I then examine the area in the lateral area of the periocular region where there are crow’s feet and the temporal fossa, where our temporal fat pads undergo atrophy as the ageing process occurs.
Following this, I will then come up with a tailored programme to address these main areas. 
On day one, Botox is administered into the glabella at five injection points, with four units given in each of these five injection points, giving a total of 20 units of Botox. One injection is given to the procerus muscle and two injections are given to the corrugator supercilii muscle, one on the left and one on the right: five injection points in total, with each injection approximately 1cm apart.
Botox is also then given to the crow’s feet area, 24 units at three injection points into the lateral vertical fibres of the orbicularis oculi muscle, inferior to the tail of the brow, each injection approximately 1cm apart. Botox starts working after a few days, and has its maximal affect after a couple of weeks.  According to Allergan’s clinical studies on the eye area, 59% of subjects were rated by investigators at Day 30 as having none or only mild wrinkles.  87.9% of subjects were rated by investigators as having a 1 grade or more improvement on the Facial Wrinkle Scale at maximum smile on Day 30. Patients continued to show significant improvement at 4 months.
Two weeks later I review the patient and begin the filler treatment. The majority of people benefit from a brow lift and volume restoration in their midface region at the deep malar fat pads. They also benefit from an enhancement of their orbital rim at the inferior border; the tear trough region. Some patients may also require temple fillers to treat temple hollowing.
My approach in this case would be to lift the eyebrows using Volift – giving 0.5cc of Volift into the lateral brow region – which would lift the brow by 0.25-0.5cm. I would then administer Voluma into the deep malar fat pads in the mid face, in the cheek region, and Volbella into the tear trough region. Often I would give five injection points of 0.1cc just inferior to the orbital rim.  We don’t want to inject into the eyelids as we don’t want to inject into the deeper structures of the periocular region. These exact injection points will be something we’ll show people during the training courses.
I don’t like to give Botox and filler into the same area at the same time. It’s safer to administer these separately as there’s a danger of overfilling or underfilling the areas or seeing too much or too little by way of brow lifting. I also want to see separately the effects of Botox into the muscles around these regions and filler into the fat pads.

________________

Reproduce the part of the eye-area treatment text that begins with the words containing "I then examine" and ends with "ageing process occurs.", keeping every word as it appears.

[Dataset items]
________________

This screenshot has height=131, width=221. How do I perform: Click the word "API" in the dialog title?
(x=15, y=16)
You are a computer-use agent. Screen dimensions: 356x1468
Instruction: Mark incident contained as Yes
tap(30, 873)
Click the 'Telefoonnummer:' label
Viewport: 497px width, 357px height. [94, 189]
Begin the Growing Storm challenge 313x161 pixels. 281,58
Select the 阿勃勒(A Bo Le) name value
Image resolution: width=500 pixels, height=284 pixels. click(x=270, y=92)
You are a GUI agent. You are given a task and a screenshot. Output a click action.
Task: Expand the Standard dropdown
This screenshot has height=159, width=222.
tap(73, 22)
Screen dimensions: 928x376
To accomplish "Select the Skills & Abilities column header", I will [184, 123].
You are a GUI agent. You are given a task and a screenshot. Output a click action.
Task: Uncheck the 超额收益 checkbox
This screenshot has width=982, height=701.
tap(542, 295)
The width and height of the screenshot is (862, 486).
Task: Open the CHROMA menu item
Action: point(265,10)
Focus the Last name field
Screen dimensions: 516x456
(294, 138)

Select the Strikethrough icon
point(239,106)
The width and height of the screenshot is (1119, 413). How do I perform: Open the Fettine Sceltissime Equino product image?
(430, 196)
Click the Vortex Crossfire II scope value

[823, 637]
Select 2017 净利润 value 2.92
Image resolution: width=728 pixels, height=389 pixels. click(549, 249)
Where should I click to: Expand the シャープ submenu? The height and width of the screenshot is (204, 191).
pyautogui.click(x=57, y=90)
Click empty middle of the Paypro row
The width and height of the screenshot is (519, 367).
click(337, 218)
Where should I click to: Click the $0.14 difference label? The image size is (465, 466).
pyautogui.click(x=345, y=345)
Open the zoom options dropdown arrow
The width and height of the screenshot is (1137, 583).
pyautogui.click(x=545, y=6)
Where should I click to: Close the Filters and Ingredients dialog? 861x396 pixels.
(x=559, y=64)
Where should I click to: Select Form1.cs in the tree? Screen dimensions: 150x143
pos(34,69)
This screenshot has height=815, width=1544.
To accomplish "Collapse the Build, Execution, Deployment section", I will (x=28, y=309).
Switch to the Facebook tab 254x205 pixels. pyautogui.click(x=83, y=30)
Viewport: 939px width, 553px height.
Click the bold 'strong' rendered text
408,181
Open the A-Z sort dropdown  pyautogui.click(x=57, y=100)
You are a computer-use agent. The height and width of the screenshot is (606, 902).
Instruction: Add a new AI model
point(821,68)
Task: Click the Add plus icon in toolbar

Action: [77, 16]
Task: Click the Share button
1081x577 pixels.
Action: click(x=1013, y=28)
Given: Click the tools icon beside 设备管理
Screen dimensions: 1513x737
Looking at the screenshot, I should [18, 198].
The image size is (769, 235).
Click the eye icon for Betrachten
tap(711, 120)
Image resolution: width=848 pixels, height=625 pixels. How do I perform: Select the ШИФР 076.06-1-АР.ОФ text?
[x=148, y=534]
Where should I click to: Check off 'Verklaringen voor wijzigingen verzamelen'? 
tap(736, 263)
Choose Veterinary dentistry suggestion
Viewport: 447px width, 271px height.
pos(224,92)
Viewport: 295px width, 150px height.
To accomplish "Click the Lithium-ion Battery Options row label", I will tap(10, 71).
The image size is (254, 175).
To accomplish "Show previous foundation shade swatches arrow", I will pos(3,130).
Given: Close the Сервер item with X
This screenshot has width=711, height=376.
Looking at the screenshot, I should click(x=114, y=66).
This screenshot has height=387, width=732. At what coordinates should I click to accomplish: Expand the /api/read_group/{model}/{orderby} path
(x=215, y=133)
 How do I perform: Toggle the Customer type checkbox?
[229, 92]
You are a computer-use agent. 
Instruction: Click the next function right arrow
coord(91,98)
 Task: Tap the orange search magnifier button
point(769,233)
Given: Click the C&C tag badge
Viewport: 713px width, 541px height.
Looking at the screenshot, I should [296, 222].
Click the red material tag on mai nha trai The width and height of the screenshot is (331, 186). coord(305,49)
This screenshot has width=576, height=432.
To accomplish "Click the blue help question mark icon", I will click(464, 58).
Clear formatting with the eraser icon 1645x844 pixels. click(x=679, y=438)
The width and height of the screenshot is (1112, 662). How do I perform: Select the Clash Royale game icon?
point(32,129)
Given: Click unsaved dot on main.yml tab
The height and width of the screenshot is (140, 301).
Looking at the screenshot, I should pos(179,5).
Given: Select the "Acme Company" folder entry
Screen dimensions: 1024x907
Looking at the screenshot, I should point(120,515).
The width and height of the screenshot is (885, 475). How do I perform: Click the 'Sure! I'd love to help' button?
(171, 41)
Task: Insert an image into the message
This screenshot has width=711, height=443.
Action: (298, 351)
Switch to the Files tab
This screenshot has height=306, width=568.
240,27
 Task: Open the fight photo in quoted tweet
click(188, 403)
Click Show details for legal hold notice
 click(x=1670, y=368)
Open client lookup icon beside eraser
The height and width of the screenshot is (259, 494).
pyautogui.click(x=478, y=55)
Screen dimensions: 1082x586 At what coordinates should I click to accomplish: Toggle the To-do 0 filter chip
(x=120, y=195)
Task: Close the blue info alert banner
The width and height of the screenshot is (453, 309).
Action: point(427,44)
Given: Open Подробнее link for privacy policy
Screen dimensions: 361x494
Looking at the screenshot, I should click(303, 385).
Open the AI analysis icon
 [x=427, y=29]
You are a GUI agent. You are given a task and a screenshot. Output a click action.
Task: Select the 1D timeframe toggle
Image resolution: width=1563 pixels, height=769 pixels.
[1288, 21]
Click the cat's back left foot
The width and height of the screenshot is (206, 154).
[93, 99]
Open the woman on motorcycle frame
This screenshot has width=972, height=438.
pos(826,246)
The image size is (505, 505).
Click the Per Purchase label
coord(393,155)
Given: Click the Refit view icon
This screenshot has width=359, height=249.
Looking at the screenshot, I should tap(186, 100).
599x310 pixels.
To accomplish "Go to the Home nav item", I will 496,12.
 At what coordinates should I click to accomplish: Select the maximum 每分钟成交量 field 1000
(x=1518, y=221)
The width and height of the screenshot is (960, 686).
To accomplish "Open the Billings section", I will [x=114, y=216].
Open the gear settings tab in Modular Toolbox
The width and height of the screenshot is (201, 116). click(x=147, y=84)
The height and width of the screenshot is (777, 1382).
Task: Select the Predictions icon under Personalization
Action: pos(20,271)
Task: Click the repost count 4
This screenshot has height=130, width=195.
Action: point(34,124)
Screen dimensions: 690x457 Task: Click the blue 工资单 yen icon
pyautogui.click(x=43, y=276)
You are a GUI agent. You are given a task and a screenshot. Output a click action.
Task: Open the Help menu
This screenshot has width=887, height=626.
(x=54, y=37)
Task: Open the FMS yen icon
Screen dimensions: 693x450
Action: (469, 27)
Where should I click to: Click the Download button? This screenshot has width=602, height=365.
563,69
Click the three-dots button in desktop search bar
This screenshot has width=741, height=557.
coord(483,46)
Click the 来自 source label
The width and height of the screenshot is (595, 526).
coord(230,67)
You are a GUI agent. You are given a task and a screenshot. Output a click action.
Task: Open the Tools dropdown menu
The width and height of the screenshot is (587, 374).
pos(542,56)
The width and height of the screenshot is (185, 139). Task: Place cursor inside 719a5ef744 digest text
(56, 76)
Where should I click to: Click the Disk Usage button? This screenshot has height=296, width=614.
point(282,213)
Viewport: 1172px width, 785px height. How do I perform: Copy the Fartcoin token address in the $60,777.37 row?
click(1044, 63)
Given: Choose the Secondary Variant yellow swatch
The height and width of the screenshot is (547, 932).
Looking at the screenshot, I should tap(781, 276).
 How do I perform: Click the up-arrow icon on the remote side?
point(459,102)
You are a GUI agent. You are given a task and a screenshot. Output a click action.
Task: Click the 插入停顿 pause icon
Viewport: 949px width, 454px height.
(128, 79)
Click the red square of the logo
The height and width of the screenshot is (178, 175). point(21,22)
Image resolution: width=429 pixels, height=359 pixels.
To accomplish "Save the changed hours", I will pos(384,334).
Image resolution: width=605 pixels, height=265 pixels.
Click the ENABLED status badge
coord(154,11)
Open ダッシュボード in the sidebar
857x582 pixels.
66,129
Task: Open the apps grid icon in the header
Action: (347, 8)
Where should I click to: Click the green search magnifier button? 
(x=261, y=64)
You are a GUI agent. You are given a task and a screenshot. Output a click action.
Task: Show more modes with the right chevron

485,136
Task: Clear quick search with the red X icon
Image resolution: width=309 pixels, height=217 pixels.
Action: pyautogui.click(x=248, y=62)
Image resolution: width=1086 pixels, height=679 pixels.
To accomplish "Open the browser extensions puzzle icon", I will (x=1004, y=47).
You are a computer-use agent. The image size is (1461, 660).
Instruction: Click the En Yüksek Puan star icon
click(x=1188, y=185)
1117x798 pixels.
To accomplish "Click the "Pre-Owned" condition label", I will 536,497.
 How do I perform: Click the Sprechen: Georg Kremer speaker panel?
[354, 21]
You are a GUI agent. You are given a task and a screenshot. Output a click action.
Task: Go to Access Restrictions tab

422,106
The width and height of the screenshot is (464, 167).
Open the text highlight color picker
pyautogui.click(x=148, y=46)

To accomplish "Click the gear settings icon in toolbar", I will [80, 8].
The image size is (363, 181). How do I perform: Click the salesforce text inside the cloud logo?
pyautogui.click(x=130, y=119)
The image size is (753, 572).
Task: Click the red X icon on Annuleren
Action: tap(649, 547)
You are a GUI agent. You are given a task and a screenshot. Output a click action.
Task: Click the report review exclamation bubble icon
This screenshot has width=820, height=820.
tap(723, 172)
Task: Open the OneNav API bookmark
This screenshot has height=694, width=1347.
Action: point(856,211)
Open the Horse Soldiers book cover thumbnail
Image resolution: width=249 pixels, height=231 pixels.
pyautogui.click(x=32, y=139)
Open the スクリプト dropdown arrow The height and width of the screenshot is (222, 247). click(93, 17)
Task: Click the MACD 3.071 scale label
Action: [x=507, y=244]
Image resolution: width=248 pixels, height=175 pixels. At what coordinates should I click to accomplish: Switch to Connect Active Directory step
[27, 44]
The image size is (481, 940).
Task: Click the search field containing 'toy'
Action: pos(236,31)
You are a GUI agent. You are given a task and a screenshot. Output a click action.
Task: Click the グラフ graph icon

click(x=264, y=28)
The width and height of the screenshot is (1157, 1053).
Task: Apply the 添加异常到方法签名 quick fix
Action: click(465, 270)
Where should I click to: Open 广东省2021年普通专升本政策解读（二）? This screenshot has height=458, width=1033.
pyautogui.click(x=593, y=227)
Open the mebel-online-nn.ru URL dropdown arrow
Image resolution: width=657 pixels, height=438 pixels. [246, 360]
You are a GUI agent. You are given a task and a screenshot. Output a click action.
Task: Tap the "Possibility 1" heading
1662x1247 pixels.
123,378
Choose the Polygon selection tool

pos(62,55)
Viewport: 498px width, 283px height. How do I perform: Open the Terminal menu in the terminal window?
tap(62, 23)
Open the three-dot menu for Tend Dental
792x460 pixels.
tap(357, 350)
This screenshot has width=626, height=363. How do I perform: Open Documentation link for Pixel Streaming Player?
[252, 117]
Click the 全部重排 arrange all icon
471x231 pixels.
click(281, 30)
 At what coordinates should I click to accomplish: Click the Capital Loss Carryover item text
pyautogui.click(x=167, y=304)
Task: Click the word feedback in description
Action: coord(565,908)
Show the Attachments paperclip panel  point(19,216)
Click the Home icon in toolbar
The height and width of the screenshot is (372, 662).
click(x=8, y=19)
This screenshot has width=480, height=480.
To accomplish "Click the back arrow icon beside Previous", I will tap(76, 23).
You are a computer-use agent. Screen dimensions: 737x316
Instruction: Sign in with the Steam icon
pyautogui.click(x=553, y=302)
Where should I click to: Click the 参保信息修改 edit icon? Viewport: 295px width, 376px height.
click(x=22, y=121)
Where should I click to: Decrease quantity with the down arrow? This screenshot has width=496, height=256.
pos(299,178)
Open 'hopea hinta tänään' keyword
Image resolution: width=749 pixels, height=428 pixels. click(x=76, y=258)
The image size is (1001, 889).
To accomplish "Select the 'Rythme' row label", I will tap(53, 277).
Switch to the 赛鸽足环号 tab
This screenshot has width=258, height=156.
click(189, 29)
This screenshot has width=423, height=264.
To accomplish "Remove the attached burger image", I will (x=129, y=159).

________________

ANSWER TO THIS TASK:
I then examine the area in the lateral area of the periocular region where there are crow’s feet and the temporal fossa, where our temporal fat pads undergo atrophy as the ageing process occurs.